Leucoagaricus croceovelutinus is a species of mushroom-producing fungus in the family Agaricaceae.

== Taxonomy ==
It was described in 1972 by the French mycologists Marcel Bon and Jacques Boiffard who classified it as Leucocoprinus croceovelutinus.

It was reclassified by Marcel Bon in 1976 as Leucoagaricus croceovelutinus.

The variation Leucocoprinus croceovelutinus var. diversisporus was described in 1990 by the British mycologist Derek Reid but is now considered a synonym.'

== Description ==
Leucoagaricus croceovelutinus is a small dapperling mushroom with thin white or pale yellow flesh that discolours red within a minute of being exposed. This reaction is hastened by exposure to ammonia fumes but does not result in a green colour like some similar species.

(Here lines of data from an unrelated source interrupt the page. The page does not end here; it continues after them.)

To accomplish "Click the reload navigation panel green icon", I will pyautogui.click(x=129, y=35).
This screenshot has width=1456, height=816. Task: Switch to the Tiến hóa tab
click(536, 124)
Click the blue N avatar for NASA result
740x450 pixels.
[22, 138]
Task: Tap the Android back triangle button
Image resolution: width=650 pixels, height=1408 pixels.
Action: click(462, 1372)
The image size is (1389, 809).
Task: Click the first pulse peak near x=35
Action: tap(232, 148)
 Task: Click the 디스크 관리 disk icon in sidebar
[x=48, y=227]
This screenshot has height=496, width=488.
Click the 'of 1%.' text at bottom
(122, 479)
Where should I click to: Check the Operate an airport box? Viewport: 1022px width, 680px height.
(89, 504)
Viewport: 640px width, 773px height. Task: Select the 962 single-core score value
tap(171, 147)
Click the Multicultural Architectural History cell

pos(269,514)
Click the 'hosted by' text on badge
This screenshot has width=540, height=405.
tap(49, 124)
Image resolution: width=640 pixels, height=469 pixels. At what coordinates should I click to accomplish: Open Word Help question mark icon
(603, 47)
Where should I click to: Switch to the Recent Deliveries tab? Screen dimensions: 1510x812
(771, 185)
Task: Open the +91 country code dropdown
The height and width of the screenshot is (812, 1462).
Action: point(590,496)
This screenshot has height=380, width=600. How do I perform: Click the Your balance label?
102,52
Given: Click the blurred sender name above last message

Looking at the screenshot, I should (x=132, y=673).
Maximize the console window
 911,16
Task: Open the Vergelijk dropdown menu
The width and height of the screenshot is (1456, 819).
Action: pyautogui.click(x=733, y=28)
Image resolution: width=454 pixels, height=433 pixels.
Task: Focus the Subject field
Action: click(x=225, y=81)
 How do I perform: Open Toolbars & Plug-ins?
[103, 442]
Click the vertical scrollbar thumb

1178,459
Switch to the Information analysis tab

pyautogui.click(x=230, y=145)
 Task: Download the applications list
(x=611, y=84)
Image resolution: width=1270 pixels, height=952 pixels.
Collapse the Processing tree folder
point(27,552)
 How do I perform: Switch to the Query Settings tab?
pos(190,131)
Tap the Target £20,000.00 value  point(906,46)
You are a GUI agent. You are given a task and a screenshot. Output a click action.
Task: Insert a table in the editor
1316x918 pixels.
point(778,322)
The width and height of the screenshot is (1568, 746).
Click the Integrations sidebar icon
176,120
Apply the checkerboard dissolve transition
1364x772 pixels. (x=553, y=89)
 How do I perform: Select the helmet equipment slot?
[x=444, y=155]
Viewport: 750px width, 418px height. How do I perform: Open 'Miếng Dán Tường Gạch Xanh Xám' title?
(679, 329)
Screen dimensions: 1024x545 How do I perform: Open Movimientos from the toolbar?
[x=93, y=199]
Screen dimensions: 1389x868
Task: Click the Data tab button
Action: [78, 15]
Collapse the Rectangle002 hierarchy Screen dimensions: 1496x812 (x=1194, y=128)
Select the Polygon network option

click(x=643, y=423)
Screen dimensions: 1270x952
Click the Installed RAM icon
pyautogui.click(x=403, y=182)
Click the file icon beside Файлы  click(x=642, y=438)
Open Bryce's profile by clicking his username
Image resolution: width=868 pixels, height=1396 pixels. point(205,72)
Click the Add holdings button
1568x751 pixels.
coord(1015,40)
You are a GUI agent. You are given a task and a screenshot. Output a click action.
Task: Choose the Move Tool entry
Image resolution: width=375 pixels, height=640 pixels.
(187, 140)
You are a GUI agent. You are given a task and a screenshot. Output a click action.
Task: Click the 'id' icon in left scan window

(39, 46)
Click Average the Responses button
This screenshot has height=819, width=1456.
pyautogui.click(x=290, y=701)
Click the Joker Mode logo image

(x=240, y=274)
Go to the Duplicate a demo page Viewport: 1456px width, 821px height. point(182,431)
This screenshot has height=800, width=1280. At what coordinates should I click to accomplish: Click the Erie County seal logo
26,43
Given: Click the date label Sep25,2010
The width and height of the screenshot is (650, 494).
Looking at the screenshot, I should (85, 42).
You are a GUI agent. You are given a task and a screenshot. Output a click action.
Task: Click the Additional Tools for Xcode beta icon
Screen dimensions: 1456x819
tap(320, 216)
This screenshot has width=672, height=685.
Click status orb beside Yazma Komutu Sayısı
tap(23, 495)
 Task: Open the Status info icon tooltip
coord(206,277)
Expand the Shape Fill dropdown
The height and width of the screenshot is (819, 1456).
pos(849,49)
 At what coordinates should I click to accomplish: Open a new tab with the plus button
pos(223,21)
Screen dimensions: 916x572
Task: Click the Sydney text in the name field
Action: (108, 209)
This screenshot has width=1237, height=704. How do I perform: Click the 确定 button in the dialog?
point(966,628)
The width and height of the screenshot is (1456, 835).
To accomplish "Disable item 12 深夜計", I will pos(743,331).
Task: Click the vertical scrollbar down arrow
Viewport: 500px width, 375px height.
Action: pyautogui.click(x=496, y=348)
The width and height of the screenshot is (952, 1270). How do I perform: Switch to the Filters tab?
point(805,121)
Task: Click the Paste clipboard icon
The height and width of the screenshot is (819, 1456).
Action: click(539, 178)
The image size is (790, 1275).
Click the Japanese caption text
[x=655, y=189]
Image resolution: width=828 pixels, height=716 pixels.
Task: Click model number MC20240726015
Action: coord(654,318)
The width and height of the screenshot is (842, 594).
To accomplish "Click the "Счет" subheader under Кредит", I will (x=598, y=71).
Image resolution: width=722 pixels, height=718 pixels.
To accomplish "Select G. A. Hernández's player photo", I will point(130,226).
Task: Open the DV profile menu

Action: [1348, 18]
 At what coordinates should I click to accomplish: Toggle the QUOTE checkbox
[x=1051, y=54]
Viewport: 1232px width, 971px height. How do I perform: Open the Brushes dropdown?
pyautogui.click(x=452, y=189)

Cap: 3–6 cm wide, starting convex before flattening with a very slight umbo. The surface is covered with adpressed red-brown scattered scales against a white background with a darker red-brown centre disc. Upon contact or age the surface discolours red obscuring the white background colour and making for a burgundy tone against the brown. Orange to purple tones may also come through with bruising or age. Gills: Free, crowded, ventricose and white or pale yellow but orange red on bruising. The gill edges become brown with age or upon handling and this is most noticeable towards the cap margins. When dry they become dark grey. Stem: 7-10cm tall and 4-5mm thick tapering upwards from the swollen, club shaped base. The surface is pure white and silky at first sometimes with a rosy colour at the base but it soon becomes rose coloured across the length except at the apex, then reddish-brown and brown at the base, which finally becomes blackish-purple. When dry this darker colour spreads over the entire stem. The interior flesh is white but discolours orange-red when exposed. The pendant, membranous stem ring is generally persistent and is located towards the middle or top of the stem (median to superior), it is white with a wine-red margin but discolours dull red with age. Spore print: White. Spores: (7) 7.5–8.5 (9) x 3.5–4.5 μm. Amygdaliform to ovoid without a germ pore. Dextrinoid.

== Habitat and distribution ==
The specimens studied by Bon and Boiffard were found on humus under deciduous trees near the Le Veillon beach near Talmont Saint Hilaire, France. Reid suggests that it may be associated with Robinia, Quercus and Ligustrum trees based on the limited recorded collections available at the time which were in France, Netherlands and Hungary. The species has also been recorded in Bulgaria.